What is being asked. Up to and including the line that contains "You are a computer-use agent. Viewport: 1554px", reproduce every line exactly, beginning with the first line below.

----- Given data

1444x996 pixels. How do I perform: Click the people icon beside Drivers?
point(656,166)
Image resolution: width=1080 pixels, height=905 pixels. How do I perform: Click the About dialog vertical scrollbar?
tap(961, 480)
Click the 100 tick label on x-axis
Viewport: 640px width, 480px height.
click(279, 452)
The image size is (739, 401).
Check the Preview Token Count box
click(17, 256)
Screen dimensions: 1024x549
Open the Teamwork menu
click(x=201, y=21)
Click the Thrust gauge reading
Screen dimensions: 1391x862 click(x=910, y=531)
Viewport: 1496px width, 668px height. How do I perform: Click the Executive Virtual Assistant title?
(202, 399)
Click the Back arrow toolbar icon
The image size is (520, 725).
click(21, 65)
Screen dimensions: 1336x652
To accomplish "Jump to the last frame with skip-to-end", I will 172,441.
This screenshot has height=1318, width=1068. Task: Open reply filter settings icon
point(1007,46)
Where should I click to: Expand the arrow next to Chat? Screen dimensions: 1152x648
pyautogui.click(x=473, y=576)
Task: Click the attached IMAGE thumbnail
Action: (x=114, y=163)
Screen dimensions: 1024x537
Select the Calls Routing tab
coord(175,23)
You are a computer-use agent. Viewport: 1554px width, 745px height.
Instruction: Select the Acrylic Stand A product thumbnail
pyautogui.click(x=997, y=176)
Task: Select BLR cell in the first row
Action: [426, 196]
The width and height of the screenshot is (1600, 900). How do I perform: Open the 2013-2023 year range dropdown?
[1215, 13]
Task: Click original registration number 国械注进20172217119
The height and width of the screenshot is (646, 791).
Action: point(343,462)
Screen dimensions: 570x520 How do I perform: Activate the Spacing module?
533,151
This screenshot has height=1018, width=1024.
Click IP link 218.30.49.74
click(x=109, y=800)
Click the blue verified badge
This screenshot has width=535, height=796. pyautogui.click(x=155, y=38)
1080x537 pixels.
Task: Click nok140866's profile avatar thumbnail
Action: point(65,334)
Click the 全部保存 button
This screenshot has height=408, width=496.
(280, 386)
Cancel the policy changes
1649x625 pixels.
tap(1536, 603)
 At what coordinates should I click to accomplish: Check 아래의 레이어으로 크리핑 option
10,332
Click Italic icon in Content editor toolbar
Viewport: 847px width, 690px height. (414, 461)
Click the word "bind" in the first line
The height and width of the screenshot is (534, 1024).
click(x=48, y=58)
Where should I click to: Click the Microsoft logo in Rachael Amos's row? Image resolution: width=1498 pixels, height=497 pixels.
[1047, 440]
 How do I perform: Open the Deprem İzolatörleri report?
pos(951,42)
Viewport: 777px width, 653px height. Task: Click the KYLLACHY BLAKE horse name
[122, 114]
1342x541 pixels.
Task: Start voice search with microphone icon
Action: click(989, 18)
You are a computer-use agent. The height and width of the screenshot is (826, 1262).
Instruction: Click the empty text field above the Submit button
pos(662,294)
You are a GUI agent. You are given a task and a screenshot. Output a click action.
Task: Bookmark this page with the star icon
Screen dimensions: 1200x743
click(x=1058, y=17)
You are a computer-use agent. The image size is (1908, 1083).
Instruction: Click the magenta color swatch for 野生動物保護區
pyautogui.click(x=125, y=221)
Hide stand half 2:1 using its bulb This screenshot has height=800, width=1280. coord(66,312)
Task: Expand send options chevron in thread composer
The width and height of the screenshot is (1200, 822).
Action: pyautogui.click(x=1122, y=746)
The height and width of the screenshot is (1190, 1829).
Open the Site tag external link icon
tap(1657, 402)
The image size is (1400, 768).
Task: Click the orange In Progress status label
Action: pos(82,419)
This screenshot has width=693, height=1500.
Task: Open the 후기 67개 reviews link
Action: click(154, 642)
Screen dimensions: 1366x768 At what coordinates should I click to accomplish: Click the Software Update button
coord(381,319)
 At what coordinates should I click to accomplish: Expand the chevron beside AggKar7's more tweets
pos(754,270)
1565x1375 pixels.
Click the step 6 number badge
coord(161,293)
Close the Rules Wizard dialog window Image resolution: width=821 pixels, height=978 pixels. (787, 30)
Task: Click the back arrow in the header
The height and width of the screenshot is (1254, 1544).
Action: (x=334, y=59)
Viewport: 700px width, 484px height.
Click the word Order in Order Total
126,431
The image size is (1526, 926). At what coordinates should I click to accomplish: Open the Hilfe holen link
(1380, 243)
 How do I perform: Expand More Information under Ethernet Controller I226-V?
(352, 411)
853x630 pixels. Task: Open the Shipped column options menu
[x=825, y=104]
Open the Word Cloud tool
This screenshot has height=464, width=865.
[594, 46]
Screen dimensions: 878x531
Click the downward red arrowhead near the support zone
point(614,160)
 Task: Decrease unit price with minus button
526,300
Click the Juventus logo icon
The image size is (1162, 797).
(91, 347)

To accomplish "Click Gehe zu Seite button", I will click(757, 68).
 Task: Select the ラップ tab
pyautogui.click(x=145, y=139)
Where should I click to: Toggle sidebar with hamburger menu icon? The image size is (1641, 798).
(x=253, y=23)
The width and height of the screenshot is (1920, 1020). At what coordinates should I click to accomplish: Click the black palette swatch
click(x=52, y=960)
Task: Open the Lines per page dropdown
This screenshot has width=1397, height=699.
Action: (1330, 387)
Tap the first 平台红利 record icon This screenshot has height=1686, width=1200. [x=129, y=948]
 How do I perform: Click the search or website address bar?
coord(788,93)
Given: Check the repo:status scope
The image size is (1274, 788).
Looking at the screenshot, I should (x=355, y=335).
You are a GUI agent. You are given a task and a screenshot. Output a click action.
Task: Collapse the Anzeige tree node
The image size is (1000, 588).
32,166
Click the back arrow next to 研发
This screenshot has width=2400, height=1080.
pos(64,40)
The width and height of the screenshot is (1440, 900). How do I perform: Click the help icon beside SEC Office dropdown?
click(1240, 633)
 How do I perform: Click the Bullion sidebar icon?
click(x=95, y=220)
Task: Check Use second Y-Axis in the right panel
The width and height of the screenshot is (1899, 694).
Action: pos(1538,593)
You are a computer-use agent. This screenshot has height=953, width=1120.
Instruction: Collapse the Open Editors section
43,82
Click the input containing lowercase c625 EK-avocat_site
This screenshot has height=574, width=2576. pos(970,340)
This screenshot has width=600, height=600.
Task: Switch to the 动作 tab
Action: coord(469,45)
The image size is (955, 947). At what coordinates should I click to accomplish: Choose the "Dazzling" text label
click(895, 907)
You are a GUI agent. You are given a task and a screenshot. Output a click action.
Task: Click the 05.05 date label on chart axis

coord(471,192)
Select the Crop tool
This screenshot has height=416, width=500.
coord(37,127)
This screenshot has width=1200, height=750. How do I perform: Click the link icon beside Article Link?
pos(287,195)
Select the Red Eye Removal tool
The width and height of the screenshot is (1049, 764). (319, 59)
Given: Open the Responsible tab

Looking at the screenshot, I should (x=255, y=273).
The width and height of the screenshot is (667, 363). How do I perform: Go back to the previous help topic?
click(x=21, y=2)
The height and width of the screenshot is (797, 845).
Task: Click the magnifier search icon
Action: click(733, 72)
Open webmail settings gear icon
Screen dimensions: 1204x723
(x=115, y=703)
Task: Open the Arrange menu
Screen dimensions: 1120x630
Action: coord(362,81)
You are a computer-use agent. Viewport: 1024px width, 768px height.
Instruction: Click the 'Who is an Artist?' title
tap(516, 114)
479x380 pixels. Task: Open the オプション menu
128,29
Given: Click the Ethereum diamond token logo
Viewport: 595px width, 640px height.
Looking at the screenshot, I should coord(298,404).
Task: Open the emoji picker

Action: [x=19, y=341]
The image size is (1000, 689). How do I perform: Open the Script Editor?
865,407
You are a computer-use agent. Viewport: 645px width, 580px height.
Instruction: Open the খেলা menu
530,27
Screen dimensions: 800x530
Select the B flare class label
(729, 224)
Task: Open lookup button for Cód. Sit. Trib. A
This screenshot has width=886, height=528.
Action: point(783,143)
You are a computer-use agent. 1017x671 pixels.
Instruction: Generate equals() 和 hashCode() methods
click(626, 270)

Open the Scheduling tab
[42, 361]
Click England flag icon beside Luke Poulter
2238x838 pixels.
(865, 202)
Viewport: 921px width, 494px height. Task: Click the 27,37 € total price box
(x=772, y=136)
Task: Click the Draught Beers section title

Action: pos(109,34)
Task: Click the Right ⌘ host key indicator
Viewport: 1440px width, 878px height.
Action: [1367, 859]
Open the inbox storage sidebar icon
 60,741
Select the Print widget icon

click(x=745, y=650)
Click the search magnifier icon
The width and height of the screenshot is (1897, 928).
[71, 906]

----------

Written solution.
1444x996 pixels. How do I perform: Click the people icon beside Drivers?
point(656,166)
Image resolution: width=1080 pixels, height=905 pixels. How do I perform: Click the About dialog vertical scrollbar?
tap(961, 480)
Click the 100 tick label on x-axis
Viewport: 640px width, 480px height.
click(279, 452)
The image size is (739, 401).
Check the Preview Token Count box
click(17, 256)
Screen dimensions: 1024x549
Open the Teamwork menu
click(x=201, y=21)
Click the Thrust gauge reading
Screen dimensions: 1391x862 click(x=910, y=531)
Viewport: 1496px width, 668px height. How do I perform: Click the Executive Virtual Assistant title?
(202, 399)
Click the Back arrow toolbar icon
The image size is (520, 725).
click(21, 65)
Screen dimensions: 1336x652
To accomplish "Jump to the last frame with skip-to-end", I will 172,441.
This screenshot has height=1318, width=1068. Task: Open reply filter settings icon
point(1007,46)
Where should I click to: Expand the arrow next to Chat? Screen dimensions: 1152x648
pyautogui.click(x=473, y=576)
Task: Click the attached IMAGE thumbnail
Action: (x=114, y=163)
Screen dimensions: 1024x537
Select the Calls Routing tab
coord(175,23)
You are a computer-use agent. Viewport: 1554px width, 745px height.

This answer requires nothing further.